The ruling, in the case of Astley, Hawkes and Owens v Celtec, determined that the TUPE regulations and its parent legislation, the Acquired Rights Directive, did apply to all aspects in establishing the Training and Enterprise Councils (TECs) in the early 1990s.
As a result, it will affect thousands of civil servants whose rights may have been adversely affected by the TUPE transfers.
In the early 1990s, the Department for Education and Skills (DfES) created TECs to take over the responsibility for training young people. A large number of civil servants, including the three claimants, were seconded from the department to the TECs with continuity of their civil service employment preserved.
Three years later, the civil servants were offered the opportunity to return to the DfES, or transfer to the employment of the TECs.
In 1993, the claimants resigned from the DfES and signed new contracts with Celtec, the North Wales TEC. The issue that originally gave rise to the claim was the redundancy dismissal of Hawkes in 1998 by Celtec. The DfES considered that there was no continuity of employment dating back to her time in the Civil Service.

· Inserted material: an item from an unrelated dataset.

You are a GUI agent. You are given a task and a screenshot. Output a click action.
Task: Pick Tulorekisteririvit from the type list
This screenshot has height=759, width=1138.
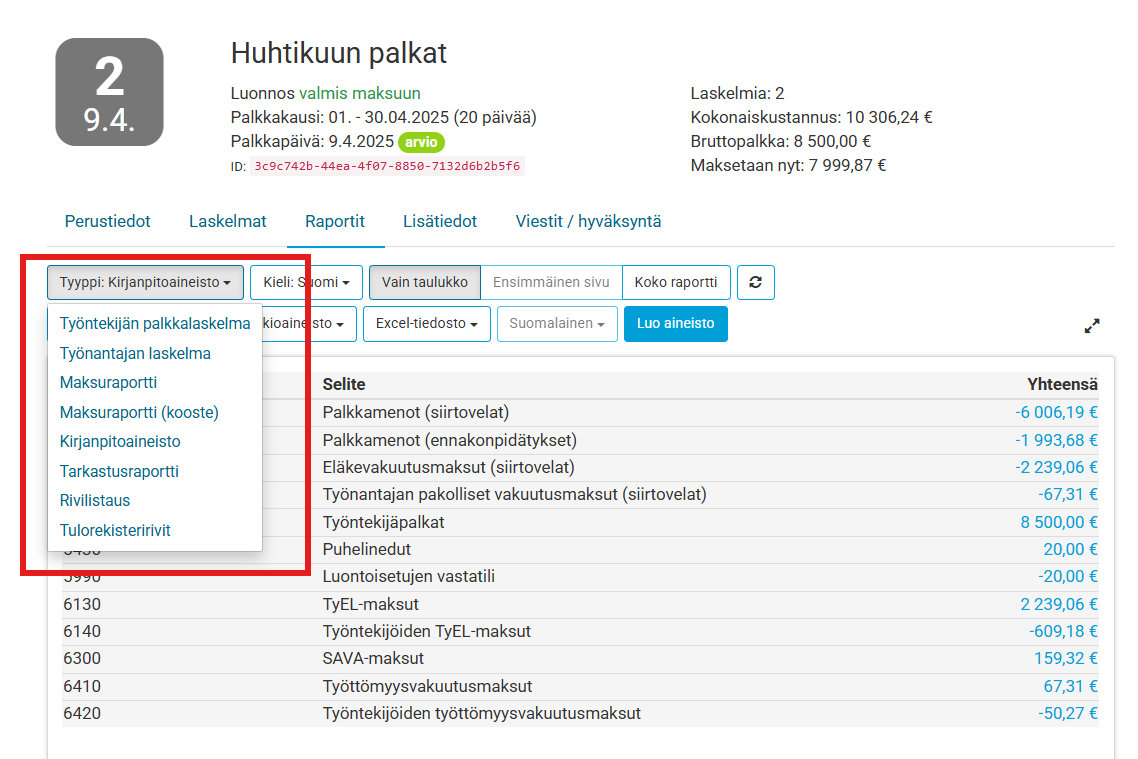(115, 530)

But, following an eight-year legal battle, the House of Lords has now ruled that the claimants had all TUPE-transferred to Celtec in September 1990 and were entitled to rely on their continuity of employment.
Edward Cooper, head of employment at law firm Russell Jones & Walker, said: “The decision could have major implications for all public sector employers that privatised services with movement of staff.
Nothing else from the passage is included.